PolitiFact, the allegedly "independent" fact-checking website, is soliciting donations to fund its "fact-based, unbiased reporting." Unfortunately, these fundraising efforts have already been tainted with disinformation.
"Help us hold politicians accountable," PolitiFact's audience director, Josie Hollingsworth, wrote in a fundraising email on Monday.
FACT CHECK: Mostly false.
The email asserts that PolitiFact is dedicated to "holding our leaders accountable." The claim lacks crucial context, and grossly misrepresents the truth about the organization's priorities, according to a Washington Free Beacon analysis of nearly 300 PolitiFact posts dating back to March 10, 2022.
Our analysis found that more than half the PolitiFact fact checks published in the last two months involved random content posted on social media. More than a third (112) of the website's 290 fact checks over that period involved content posted on Facebook, which has enlisted PolitiFact and other so-called nonpartisan organizations to "identify and review false information."
PolitiFact has been "holding our leaders accountable" by devoting it resources to fact-checking the asinine claims of random Facebook users: that John F. Kennedy Jr. is still alive and leading QAnon, that "paying taxes is optional," and that Hillary Clinton is imprisoned at Guantanamo Bay. All three were given a "pants on fire!" rating, in case you were wondering.
An additional 59 fact checks over the past two months involved content posted by "bloggers" or by users of Instagram, Twitter, TikTok, YouTube, as well as "viral images" posted on a variety of social media platforms. PolitiFact has been holding the powerful to account by debunking claims that actors Bob Saget and Gilbert Gottfried died from the COVID-19 vaccine, that Russian president Vladimir Putin was assassinated, that Disney CEO Bob Chapek was arrested for human trafficking, that the state of Tennessee was operating COVID-19 internment camps, and that Christine Blasey Ford and Brett Kavanaugh were portrayed by actors wearings masks during the latter's Supreme Court confirmation hearing.
These fact checks comprise the majority of PolitiFact's output since early March. For the sake of comparison, the website has published just three fact checks involving statements from President Joe Biden during that same period, which amount to roughly 1 percent of the organization's output. The most recent Biden fact check, published on April 22, involved the president's claim that "for four years, I was a full professor at the University of Pennsylvania." PolitiFact conceded that the claim was technically false—Biden was not a full professor and only held the position for two years—but nevertheless assigned it a rating of "half true."
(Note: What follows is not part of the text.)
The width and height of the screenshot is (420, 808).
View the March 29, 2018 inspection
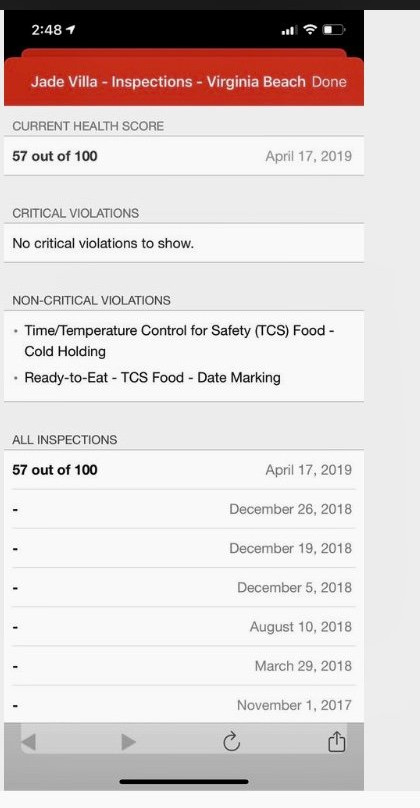tap(184, 666)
Less than a third of PolitiFact's posts (86 of 290) during the analyzed time period involved claims made by politicians or party committees. The vast majority of the politicians subjected to fact checks (62 of 86) were Republicans, and a majority of those claims (41 of 62) were rated "mostly false" or worse. Meanwhile, just eight claims made by GOP lawmakers or party officials were rated "mostly true" or better. Shockingly enough, Democrats were assessed to be far more truthful. Out of 24 total fact checks involving Democrats, 11 were rated "mostly false" or worse, and 10 were rated "mostly true" or better.
The findings of the Free Beacon analysis will not come as a surprise to observers of the professional fact-checking industry. Like their ideological cohorts in the White House press corps, who complain that their jobs are "boring and difficult" now that a Democrat is president, professional fact-checkers are markedly less enthusiastic about "speaking truth to power" in the post-Trump era.
CNN's Daniel Dale, whose breathless on-air fact checks of former president Donald Trump made him an internet celebrity, has essentially disappeared. Like his professional peers at PolitiFact, Dale hardly bothers to fact-check Joe Biden, and devotes most of his time to debunking random social media posts, including one about actor Leonardo DiCaprio donating $10 million to Ukraine, and another about United Nations troops invading Canada. He is not particularly interested in holding Democrats accountable. Of the 23 most recent posts listed on Dale's CNN bio page, 14 involve claims made by Republicans, compared with just 2 involving Democrats.
Meanwhile, journalists such as Dale's colleague Brian Stelter remain flummoxed as to why so many ordinary Americans regard the mainstream media as irredeemably partisan and don't trust them to get their facts straight.